我根据 sgl的官方文档：https://sgl-project.github.io/start/install.html 用pip的方式安装了sglang包，然后根据MiniCPM的README文档执行python -m sglang.launch_server --model openbmb/MiniCPM3-4B --trust-remote-code --port 30000 --chat-template chatml,执行后出现错误信息如下：

(sgl) hygx@hygx:~$ python -m sglang.launch_server --model openbmb/MiniCPM3-4B --trust-remote-code --port 30000 --chat-template chatml
[2024-12-10 09:17:10] server_args=ServerArgs(model_path='openbmb/MiniCPM3-4B', tokenizer_path='openbmb/MiniCPM3-4B', tokenizer_mode='auto', skip_tokenizer_init=False, load_format='auto', trust_remote_code=True, dtype='auto', kv_cache_dtype='auto', quantization=None, context_length=None, device='cuda', served_model_name='openbmb/MiniCPM3-4B', chat_template='chatml', is_embedding=False, revision=None, host='127.0.0.1', port=30000, mem_fraction_static=0.88, max_running_requests=None, max_total_tokens=None, chunked_prefill_size=2048, max_prefill_tokens=16384, schedule_policy='lpm', schedule_conservativeness=1.0, cpu_offload_gb=0, tp_size=1, stream_interval=1, random_seed=186360464, constrained_json_whitespace_pattern=None, watchdog_timeout=300, download_dir=None, base_gpu_id=0, log_level='info', log_level_http=None, log_requests=False, show_time_cost=False, enable_metrics=False, decode_log_interval=40, api_key=None, file_storage_pth='SGLang_storage', enable_cache_report=False, dp_size=1, load_balance_method='round_robin', ep_size=1, dist_init_addr=None, nnodes=1, node_rank=0, json_model_override_args='{}', enable_double_sparsity=False, ds_channel_config_path=None, ds_heavy_channel_num=32, ds_heavy_token_num=256, ds_heavy_channel_type='qk', ds_sparse_decode_threshold=4096, lora_paths=None, max_loras_per_batch=8, attention_backend='flashinfer', sampling_backend='flashinfer', grammar_backend='outlines', disable_radix_cache=False, disable_jump_forward=False, disable_cuda_graph=False, disable_cuda_graph_padding=False, disable_outlines_disk_cache=False, disable_custom_all_reduce=False, disable_mla=False, disable_overlap_schedule=False, enable_mixed_chunk=False, enable_dp_attention=False, enable_ep_moe=False, enable_torch_compile=False, torch_compile_max_bs=32, cuda_graph_max_bs=8, torchao_config='', enable_nan_detection=False, enable_p2p_check=False, triton_attention_reduce_in_fp32=False, num_continuous_decode_steps=1, delete_ckpt_after_loading=False)

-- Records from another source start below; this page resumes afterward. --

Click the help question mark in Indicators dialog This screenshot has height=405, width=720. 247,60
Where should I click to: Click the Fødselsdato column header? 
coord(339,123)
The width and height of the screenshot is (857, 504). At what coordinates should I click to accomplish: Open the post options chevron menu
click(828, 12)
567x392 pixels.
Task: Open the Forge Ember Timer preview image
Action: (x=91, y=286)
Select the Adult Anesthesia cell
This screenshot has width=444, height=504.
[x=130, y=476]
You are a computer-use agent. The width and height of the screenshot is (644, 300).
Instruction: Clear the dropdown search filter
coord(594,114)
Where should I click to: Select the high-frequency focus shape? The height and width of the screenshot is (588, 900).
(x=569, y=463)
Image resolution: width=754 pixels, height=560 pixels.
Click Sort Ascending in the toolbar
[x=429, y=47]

config.json: 100%|█████████████████████████████████████████████████████████████████| 1.93k/1.93k [00:00<00:00, 19.5MB/s]
configuration_minicpm.py: 100%|████████████████████████████████████████████████████| 9.23k/9.23k [00:00<00:00, 60.0MB/s]
A new version of the following files was downloaded from https://huggingface.co/openbmb/MiniCPM3-4B:
- configuration_minicpm.py
. Make sure to double-check they do not contain any added malicious code. To avoid downloading new versions of the code file, you can pin a revision.
tokenizer_config.json: 100%|███████████████████████████████████████████████████████| 10.4k/10.4k [00:00<00:00, 82.3MB/s]
tokenizer.model: 100%|█████████████████████████████████████████████████████████████| 1.18M/1.18M [00:00<00:00, 8.66MB/s]
tokenizer.json: 100%|██████████████████████████████████████████████████████████████| 3.68M/3.68M [00:01<00:00, 2.77MB/s]
added_tokens.json: 100%|███████████████████████████████████████████████████████████████| 216/216 [00:00<00:00, 2.14MB/s]
special_tokens_map.json: 100%|█████████████████████████████████████████████████████| 1.63k/1.63k [00:00<00:00, 5.12MB/s]
[2024-12-10 09:17:17] Use chat template for the OpenAI-compatible API server: chatml
[2024-12-10 09:17:18 TP0] MLA optimization is turned on. Use triton backend.
[2024-12-10 09:17:18 TP0] Init torch distributed begin.
[2024-12-10 09:17:18 TP0] Load weight begin. avail mem=22.50 GB
[2024-12-10 09:17:18 TP0] Scheduler hit an exception: Traceback (most recent call last):
  File "/home/hygx/anaconda3/envs/sgl/lib/python3.10/site-packages/sglang/srt/managers/scheduler.py", line 1493, in run_scheduler_process
    scheduler = Scheduler(server_args, port_args, gpu_id, tp_rank, dp_rank)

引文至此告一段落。